As an important result, we suggested that the physical mutation of the canola seeds did not flow well to the third trophic level. However, additional experiments on the mode of action of gamma rays could reveal the plausible effects of the rays on the parasitoids. In the current study, we measured just nitrogen and total phenolic compounds of varieties while it is possible that other phytochemicals vary after gamma irradiation.

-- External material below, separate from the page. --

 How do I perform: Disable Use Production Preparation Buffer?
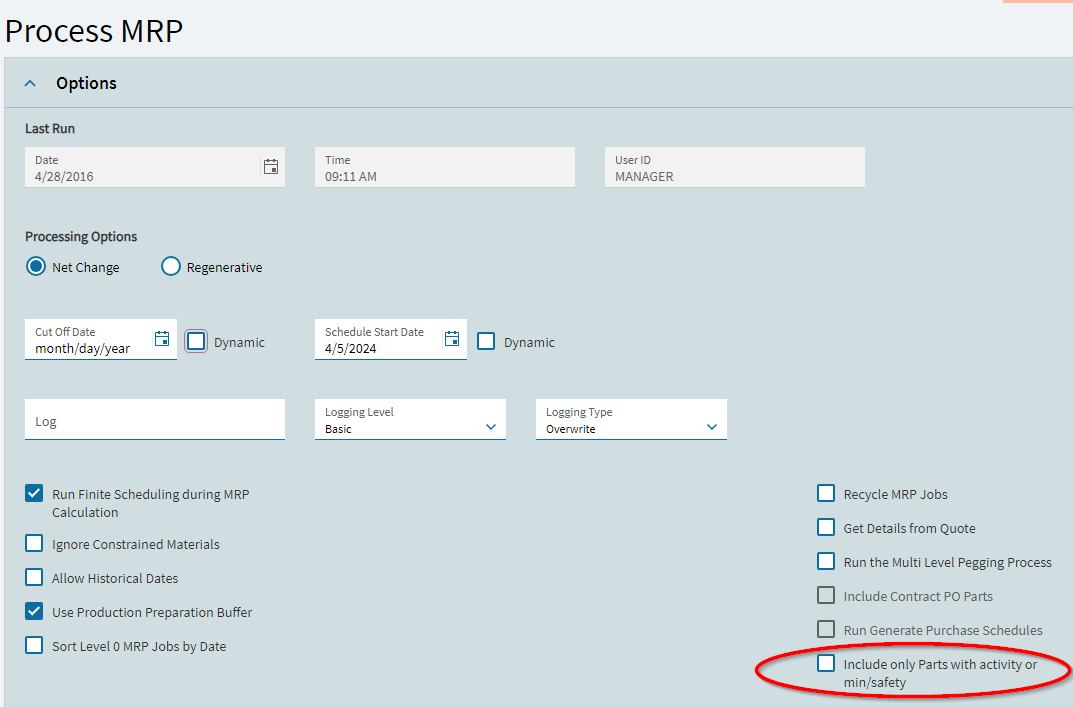(35, 611)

Total fecundity of Cotesia vestalis (Holiday) reared on Talaye 8-3 was less than those reared on its control. It is inferred that the effect of physical mutation can be different depending on plant cultivar. However, performance of C. vestalis reared on P. xylostella fed on cultivar RGS was lower than that on its mutant line in terms of total pre-adult duration. The latter parameter did not differ on cultivar Talaye in contrast with Talaye 8-3. Moreover, our findings suggested a positive relationship between mutant plant nitrogen content and pupal weight of the parasitoid. The most likely explanation for this result is that the effect of high-quality plants can lead to high-quality parasitoids indirectly. Nitrogen content of mutant lines had a relatively strong positive effect on the parasitoid’ intrinsic rate of increase (rm). This survey also revealed relatively strong negative relationship between parasitoid wing area (as an indicator of body size) and herbivore rm. Our early concerns about cultivation of mutant canola was destructive effects from these genotypes on the beneficial insects especially parasitoids. Our results showed that this concerns could not be very reasonable as most of the biological parameters of the parasitoid did not change on the mutant lines of canola even though a decrease was observed in the fecundity of the parasitoid only on one of the experimental lines. However, at this step and with caution, we can conclude that mutant lines of canola were not harmful for the parasitoid. This investigation showed that effects of physical mutation of plants by gamma rays on diamondback moth may vary depending on the plant cultivar. Also, random multiple genetic modifications in plants caused by gamma ray may be responsible for differences in plants quality and the subsequent performance of insects reared on mutant lines of different cultivars. Therefore, mutant plants should be utilized with caution. Relationships among three trophic levels showed that nitrogen could be a stronger predictor of biological parameters of the herbivore and its parasitoid than phenolic compounds. In a comprehensive IPM program, activity of other insect communities associated with mutant plants should be considered especially under field condition.

Mahmoud Soufbaf Sarjamei
Nuclear Agriculture Research School, Karaj, Iran



Gamma irradiation on canola seeds affects herbivore-plant and host-parasitoid interactions.